Illinois PhD students Hongyu Gong and Tarek J Sakakini, among others, have already made great inroads. Their work has involved defining scientific concepts, gathering a corpus of scientific experiments and then mapping between the concepts and the projects. Gong, together with her Illinois advisor, Suma Bhat, designed an algorithm specific to the nature of text in scientific concepts and scientific projects. The newly designed algorithm achieves the mapping at a performance exceeding existing algorithms.
“Hearing the stories of the IBM researchers was inspirational,” Sakakini says. There also were ample opportunities to socialize outside of work and have informal conversations.
“It really helped me see how research impacts industry and the market,” said Sakakini. “We got exposure and also feedback,” he adds.

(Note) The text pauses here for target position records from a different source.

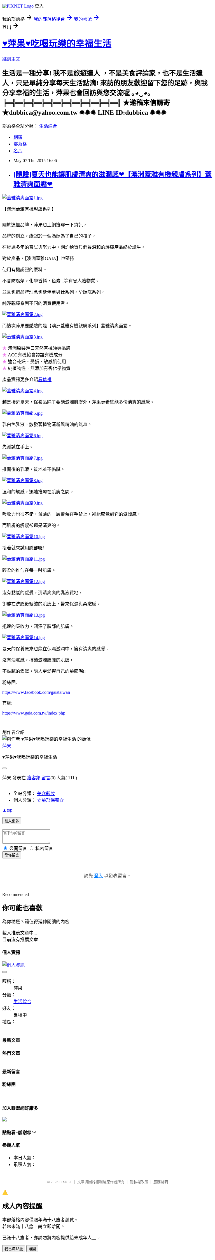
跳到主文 (11, 59)
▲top (7, 810)
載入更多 (11, 821)
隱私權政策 (139, 1182)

Indeed PhD student Cheng Li, after successfully completing a project on Matrix Factorization on GPU while at IBM, was encouraged by both Xiong and Hwu to find a new project. Together with fellow PhD student Abdul Majed Dakkak, Li developed ML ModelScope, an open source distributed platform to help developers in “model experimentation, deployment and evaluation across hardware infrastructures.” This project is so successful it has become the flagship project in C3SR. Li and Dakkak have demonstrated it at IBM booths in major conferences, including the Annual Conference on Neural Information Processing Systems (NIPS), Consumer Electronics Show (CES), and Association for the Advancement of Artificial Intelligence conference (AAAI). This is now Li’s major research project and she continues to work closely with Xiong and others at IBM.
“There was an expert in every field, and entire building of experts … and we were treated as colleagues. Everyone was very supportive and we had lots of freedom,” says Pearson. “I feel like what I’m doing is more real.”
Also, because the C3SR project is so broad in scope, these students have the opportunity to learn from people working in many different domains. And their input also was greatly appreciated by IBM researchers. Pearson says that C3SR also has had a big impact on campus because the graduate students have become more engaged with the undergraduates in the course of the C3SR projects.
“We are all better for it,” says Pearson of the interactions between IBM and ECE.
Enabling traffic cameras to catch the smallest details
Traffic cameras are among the largest generators of vast data sets. The goal was for the computer to be able to distinguish between pedestrians, stationary objects, various types of cars, from small cars to trucks, and to discern the time of day and the color of the traffic light. This is a very difficult object because there are a large number of images, several hundred thousand and each team had to come up with a system to process and identify all activities and objects.
The first part of the challenge was to annotate almost 1.5 million objects from more than 80 hours of video. The second phase involved building and activating a model to effectively and efficiently track objects from the videos.
These kinds of challenges, including the DARPA self-driving car challenge, provide an efficient way to move a real-world problem forward in a way that grant making organizations do not, says Hwu.